• _Text block_:

Theatre is going quite well, though it's the usual panic stations now that we have about three weeks left and we're still there to 11pm. There's another rehearsal tonight, so hopefully things will run a lot smoother. I'll be glad when it's over though, I can't wait for the Christmas holidays because I really feel like I need a recharge. I think I'm going to head to the doctor soon for a checkup, and make sure this feeling tired is just a side-effect of being bored at work all day and then having late nights. Never hurts to check! I'm feeling pretty good otherwise, lost a bit of weight and the new eating regime seems to be okay. I don't think I'll ever been entirely cured of snacking, but at least I don't spend so much time thinking about food!

Tuesday, October 17, 2006

Another day, another dollar.

Well, I did mention that I was terrible at keeping these things updated, so the lack of entries should be no surprise. I'm not even sure I have anything to talk about now, but I'm at work and things are slow, and my attempts at roleplaying have so far come to naught, so here I am. (Oh, how I abuse this broadband connection.)

I guess work is on my mind at the moment, since I've just put in for teaching jobs in the north and north-west of the state. After returning from England, I was worried I'd never want to teach again, especially considering every dream I have about teaching involves me not being able to control the children. I keep telling myself that my lack of success in England had a lot to do with the fact that the system just didn't suit me, which is true, but I also know that I was lazy and unmotivated. I've always been like that, I was like it all the way through school, though I consistently got by with "winging it" and that doesn't seem to work so well in a classroom, I've discovered. I also didn't like the fact I had to use someone else's behaviour management system and the fact that all the lessons were so structured. It made me feel like I had to finish which meant I probably didn't take the time out to establish consistent expectations that I should have. I honestly don't know how teachers survive in that system though, of course, statistics would show that they don't, that's why they're always crying out for them. Anyway, a year and a half sitting behind a desk have bored me stupid and now I'm actually quite excited at the prospect of getting back into it. I have no idea what I'm doing, but at least I'll have the freedom to figure it out myself.

• _Instructions for the task_: Pick up the blog text about returning to teaching and continue it from its last sentence. The data has nothing to do with this.

• _Available data_:
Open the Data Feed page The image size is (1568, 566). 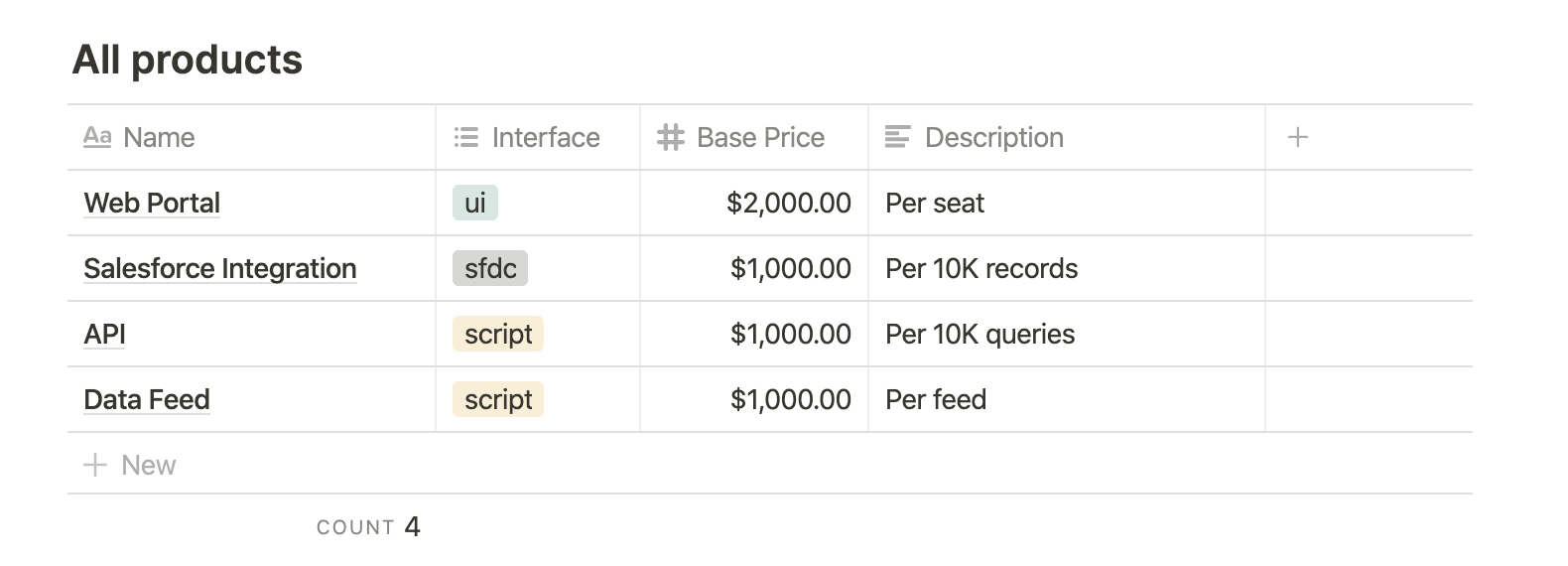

...

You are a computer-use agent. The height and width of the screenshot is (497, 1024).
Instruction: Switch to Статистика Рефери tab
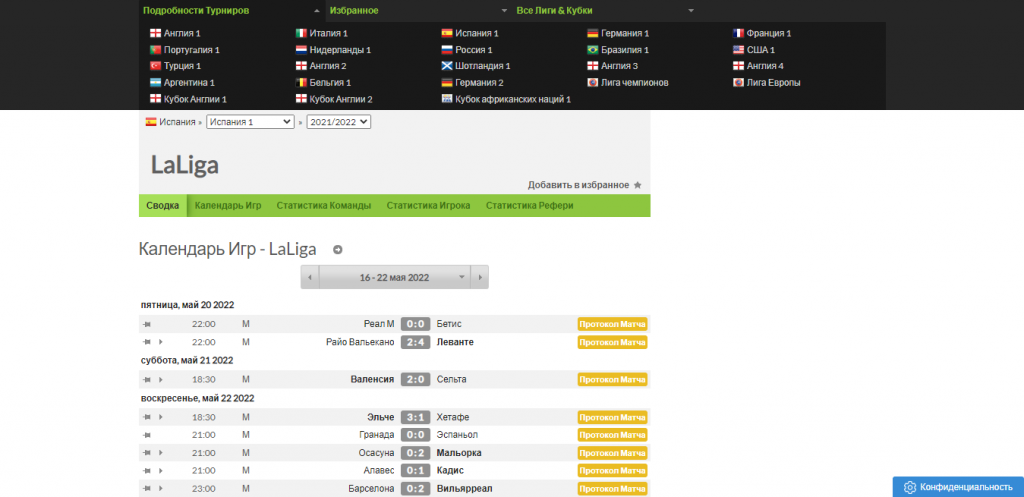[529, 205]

• _Result_:
Thursday, October 05, 2006

First Entry!


Well, I'm never particularly good at filling these things. History has shown me to be terribly disogranised when it comes to keeping diaries and journals, so I don't imagine this will be any different. Still, here I am, entering the world of blogs, though I'm a self-proclaimed loather of the propensity for turning the internet into a personal "sob space." Thus, I will attempt to keep my sobbing to a minimum.

Truth be told, the main reason I set up an account was simply so I could post comments on another. And not just any other, it is the blog of a family who has just lost their 9 year old daughter to cancer; the blog that made me aware blogspot existed. Everyone has a story which has touched them and, with a little diligence, it can sometimes change your life. I don't know if Christi's story will change mine, but I'm certainly hopeful it will. Since I'm pretty sure you're all wondering just how marvellous a story it could be, to make ME eat humble pie, here is the link to Christi's blog:

www.christithomas.blogspot.com

A sad story to be sure, but an inspiring one as well. I'm hoping it'll give me the extra push I need to volunteer at Ronald McDonald House, which I'd already thought of doing earlier in the year. I've emailed, I just have to phone to make an appointment now. I'm also hoping that Christi's strength will be the boost I need to actually change my lifestyle for the better and get myself fit. I feel like I have the body of a 50 year old, which is not good considering I'm not yet 30. :P If anything, I'll probably use this blog to document those two particular journeys; it won't hurt to have a little extra motivation.